The One Conversation that Convinced Me to Homeschool


For many years, I was the person who always said, “I will never homeschool. It’s great for other people, but I know it’s just not for me.”

I reasoned that you could get a great education from homeschooling, but you could also get a great education from regular schooling, and I saw no reason why a busy mom—already immersed in cooking and cleaning and tending to babies and running a home—would want to add the strenuous task of organizing and implementing her children’s entire education on top of everything else. I figured that moms with more energy or organization than myself would be great homeschoolers, but I just wasn’t interested.
Despite my declared lack of interest, I seemed to have conversations about homeschooling everywhere I went. In college I happened to have several close friends who had been homeschooled, and the topic of education came up from time to time, as they all had loved their homeschooling experiences. 

I got a lot of opinions about homeschooling from them, everything from “X curriculum is the very best!” to finding out that some were able to take math classes and play on sports teams at their local public high schools. 

I also quickly learned that the oft-cited “socialization” concern is groundless. Some of my homeschooled friends, of course, were shy or introverted, but many were among the friendliest and most popular people on campus. 

One friend wisely pointed out, “I’d argue that us homeschoolers have better ‘socialization’ than kids in regular schools, because all day we are out interacting with people of all ages from different parts of society—while they are stuck in a classroom all day with just the same group of people their own age, for decades.” 

From these friends I learned to have a healthy respect for homeschooling—and a great deal of respect for homeschooling moms!—but I always maintained that “it just sounded like too much work.”

□ □ □ □ □ □ □

Exercise prompt: Repeat the homeschooling essay's passage starting at "I reasoned that" and ending at "just wasn’t interested.", but swap "strenuous task" for "demanding job". The data that comes next has no connection to the homeschooling essay.

Available data:

□ □ □ □ □ □ □

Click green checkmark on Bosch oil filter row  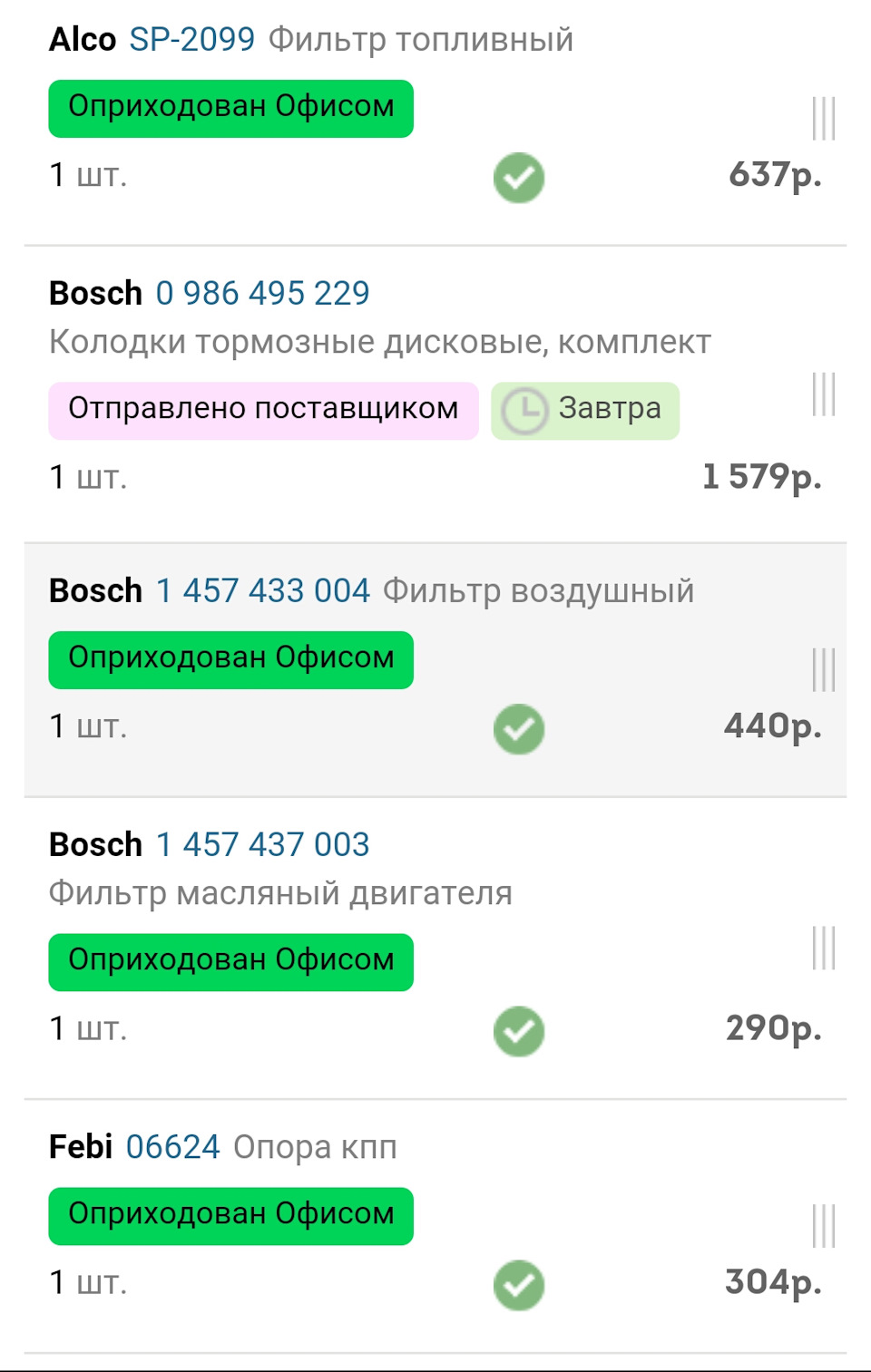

□ □ □ □ □ □ □

Result for this task:
I reasoned that you could get a great education from homeschooling, but you could also get a great education from regular schooling, and I saw no reason why a busy mom—already immersed in cooking and cleaning and tending to babies and running a home—would want to add the demanding job of organizing and implementing her children’s entire education on top of everything else. I figured that moms with more energy or organization than myself would be great homeschoolers, but I just wasn’t interested.